ABOUT THIS EXERCISE - Drop all images and give the records again exactly.

Start of Block

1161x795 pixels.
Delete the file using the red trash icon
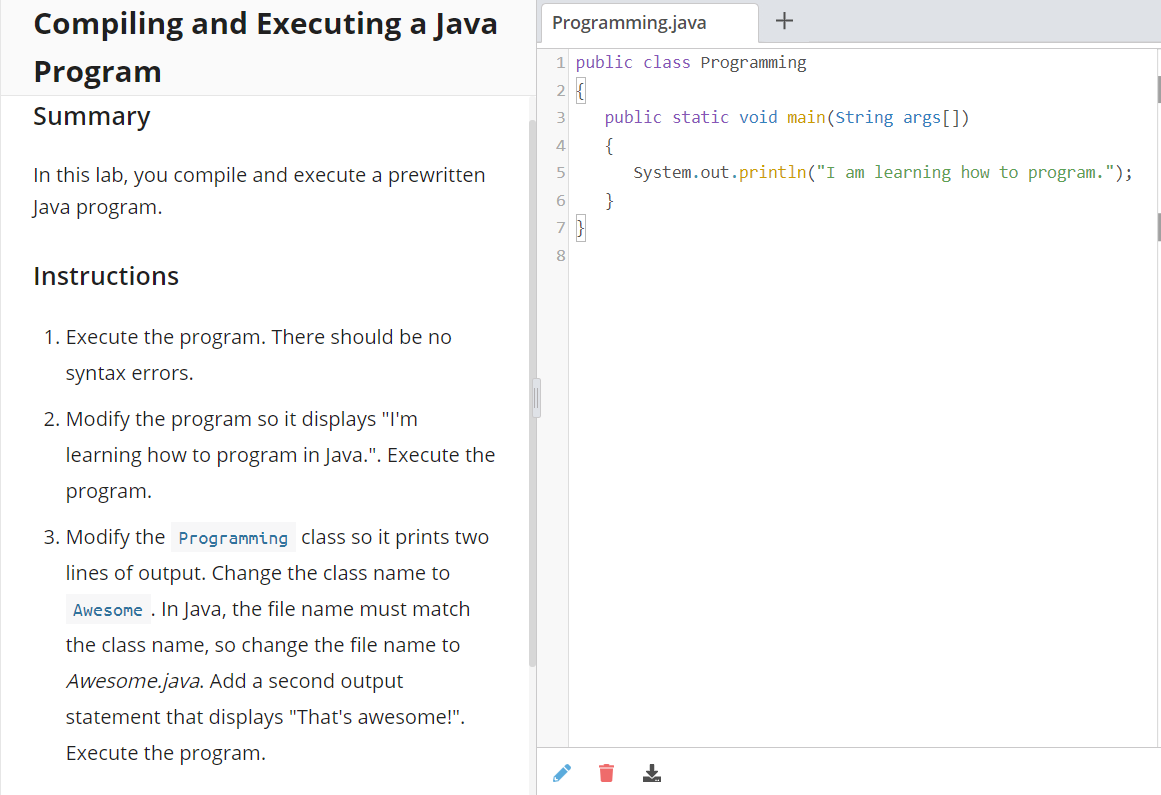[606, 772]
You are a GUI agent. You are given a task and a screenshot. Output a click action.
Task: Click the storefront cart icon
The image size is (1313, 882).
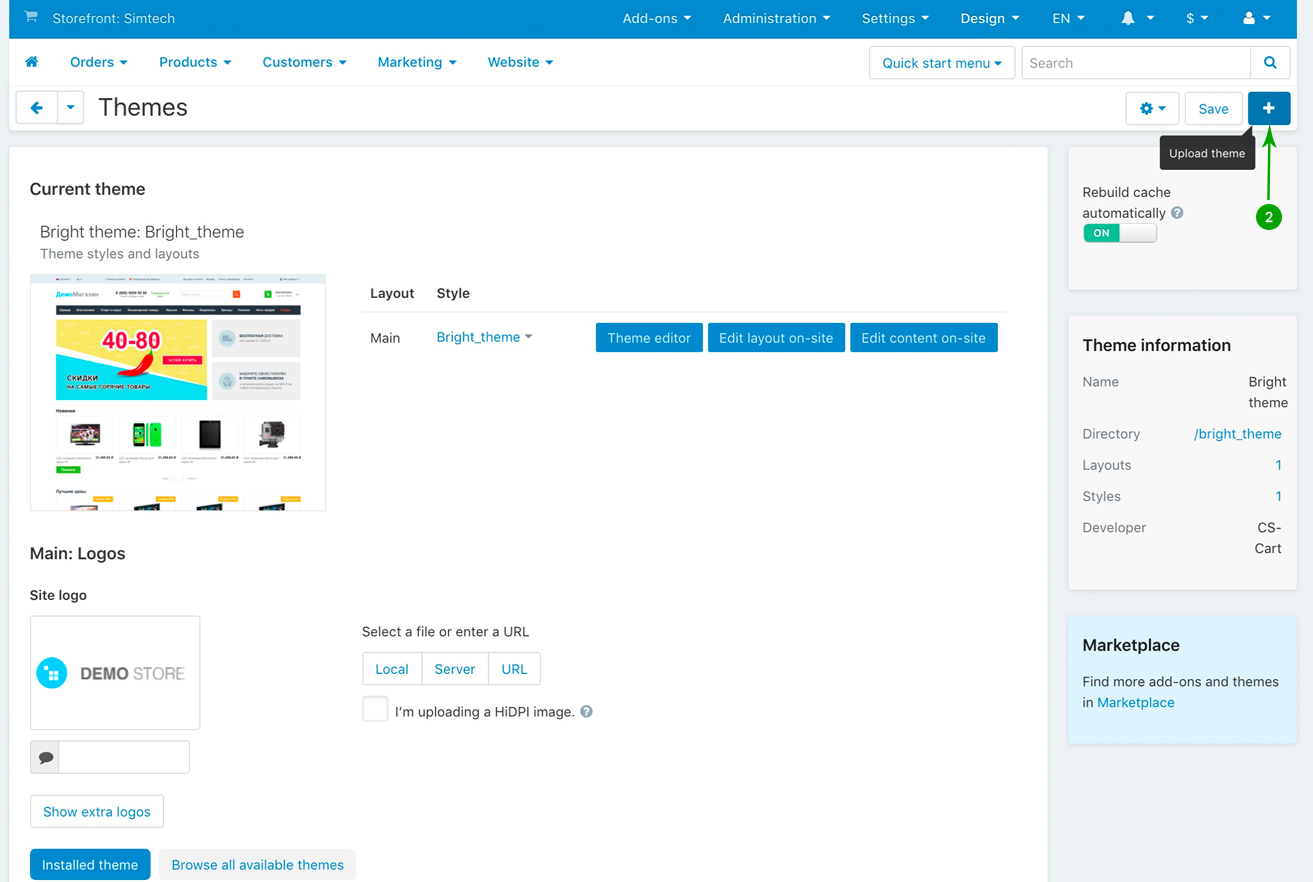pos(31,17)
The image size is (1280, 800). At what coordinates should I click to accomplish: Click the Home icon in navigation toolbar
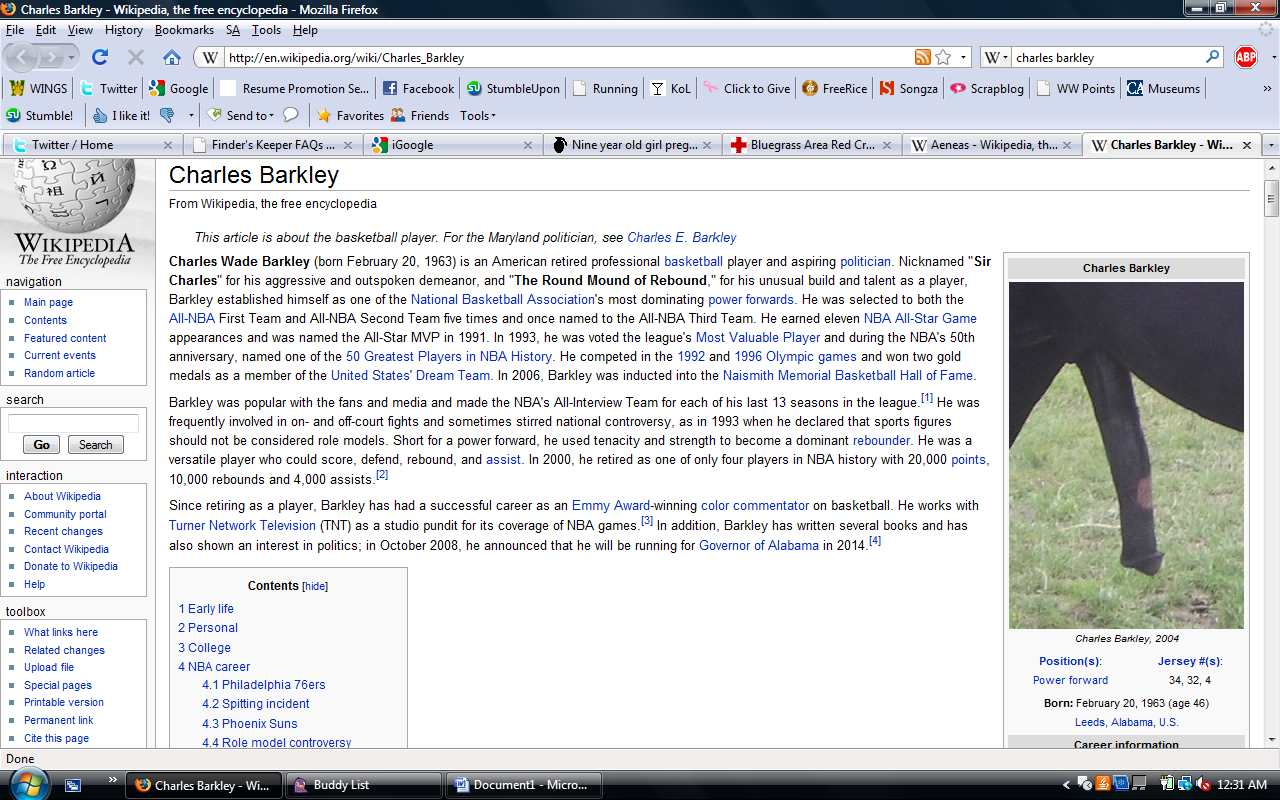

End of Block

RESPONSE BOX -
1161x795 pixels.
Delete the file using the red trash icon
[606, 772]
You are a GUI agent. You are given a task and a screenshot. Output a click action.
Task: Click the storefront cart icon
The image size is (1313, 882).
pos(31,17)
The image size is (1280, 800). At what coordinates should I click to accomplish: Click the Home icon in navigation toolbar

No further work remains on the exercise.